ラクラクは必要最低限のコミュニケーションを剣士ととることに成功していた。具体的な言葉を介さない絵や図を使用し、ラクラクは剣士に意志を伝えていた。もちろん、絵に対して多すぎるほどの言葉をラクラクは剣士に語ったが、剣士にはそれは聞こえていなかった。
剣士は、両腕のないラクラクを助け、
ラクラクは、言葉のない剣士を助け、
奇妙な協力関係の旅は続いた。
その間、多くの敵が二人を襲ったが、剣士は強く、ラクラクは賢く、殺して、奪って、晒して、なぶって、犯して、食して、二人は、二人で旅をした。
そして、今日も二人の前に敵が立ちはだかる。
虚ろな目をし、半透明な大きな剣を携えた敵が今二人の前に立ちはだかる。
「……」
「はいはいはいはい。いきなり私たちの前に立ちはだかってだんまりですか。何の用でしょうか。まあ、言われたところで、私は聞かないし、この人は聞こえないから意味なんて無いんですがね。でも、失礼でしょう。立ちはだかっておいて何も言わずに、剣も抜かずにだんまりなんて最低ですよ。なんかいうべきですよ。
こんにちは、とか。はじめましてとか。言うべきですよ。挨拶ってご存知ですか。
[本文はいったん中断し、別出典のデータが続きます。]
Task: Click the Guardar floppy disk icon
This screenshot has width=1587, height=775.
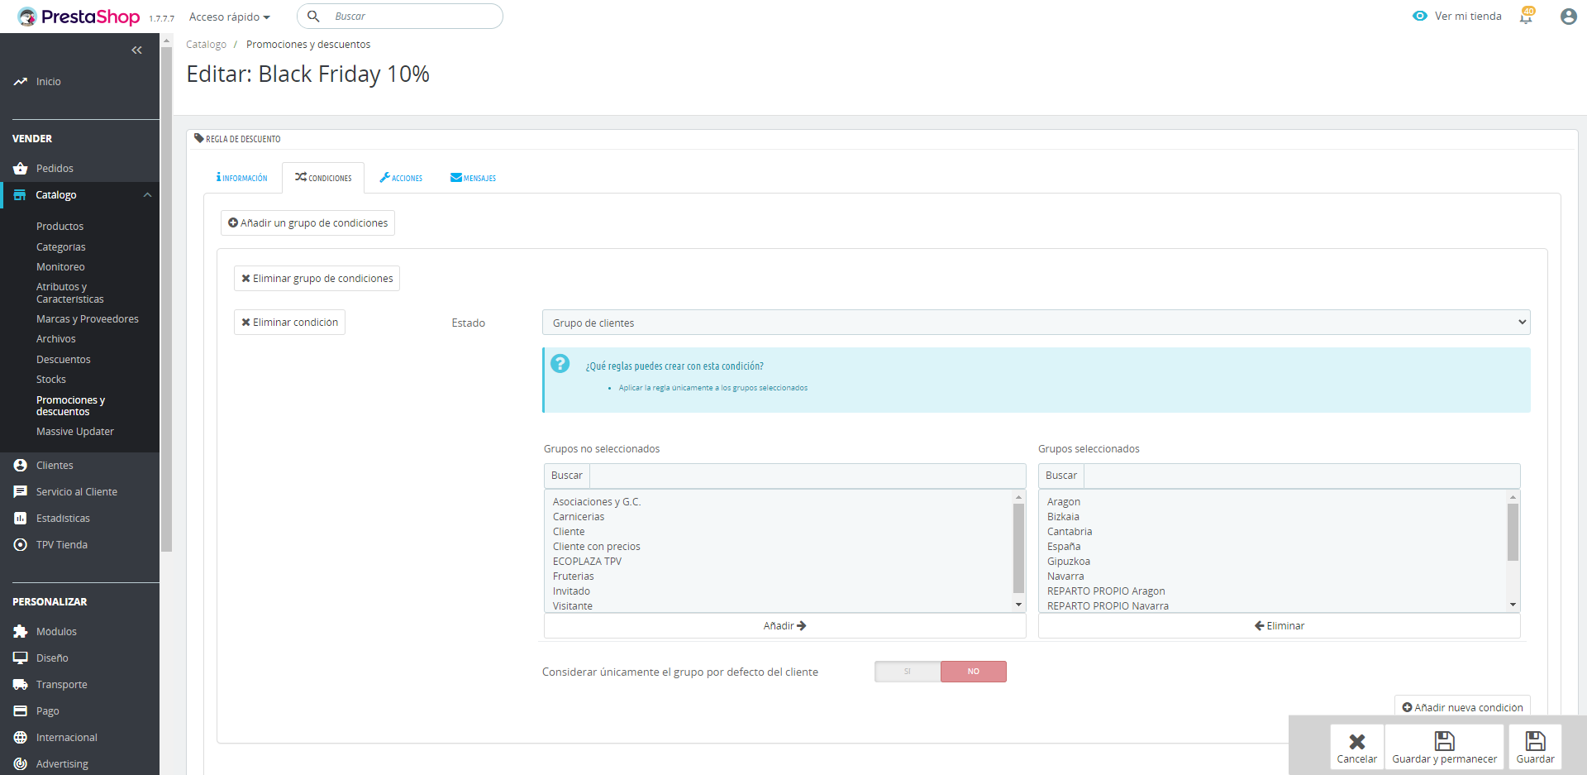Action: point(1535,741)
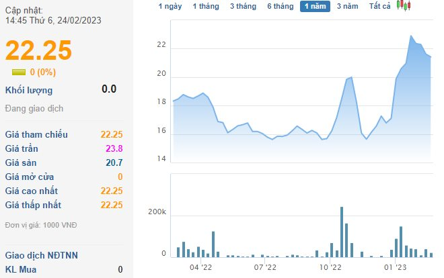Viewport: 444px width, 278px height.
Task: Show full history with Tất cả
Action: tap(379, 6)
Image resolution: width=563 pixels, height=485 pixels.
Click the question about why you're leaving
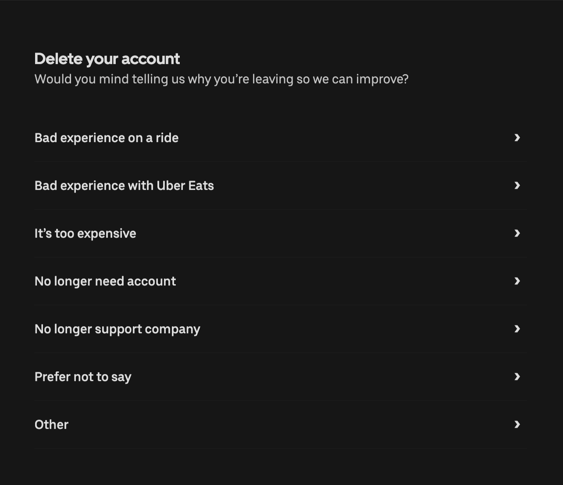[x=221, y=79]
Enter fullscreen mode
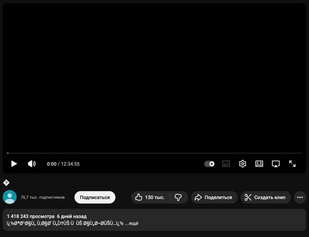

挨拶はいいものですよ。されて嫌な気持ちになる人なんていない最高のコミュニケーションツールです。なによりも、短いんです。だいたいのあいさつが、おはようとか、こんにちはとか、こんばんはとかって短いんです。つまり、長いこと相手が話すのを聞かなくてもいいのです。いいでしょう。最高でしょう。挨拶。すばらしいでしょう。私のあいさつは長いんですけどね。普通の人の挨拶は短いんですよ。つまり私は多くの言葉をしゃべれて、なおかつ相手の言葉は、あまりきかなくてもいいということなんです。どうです?いいでしょ?最高でしょう?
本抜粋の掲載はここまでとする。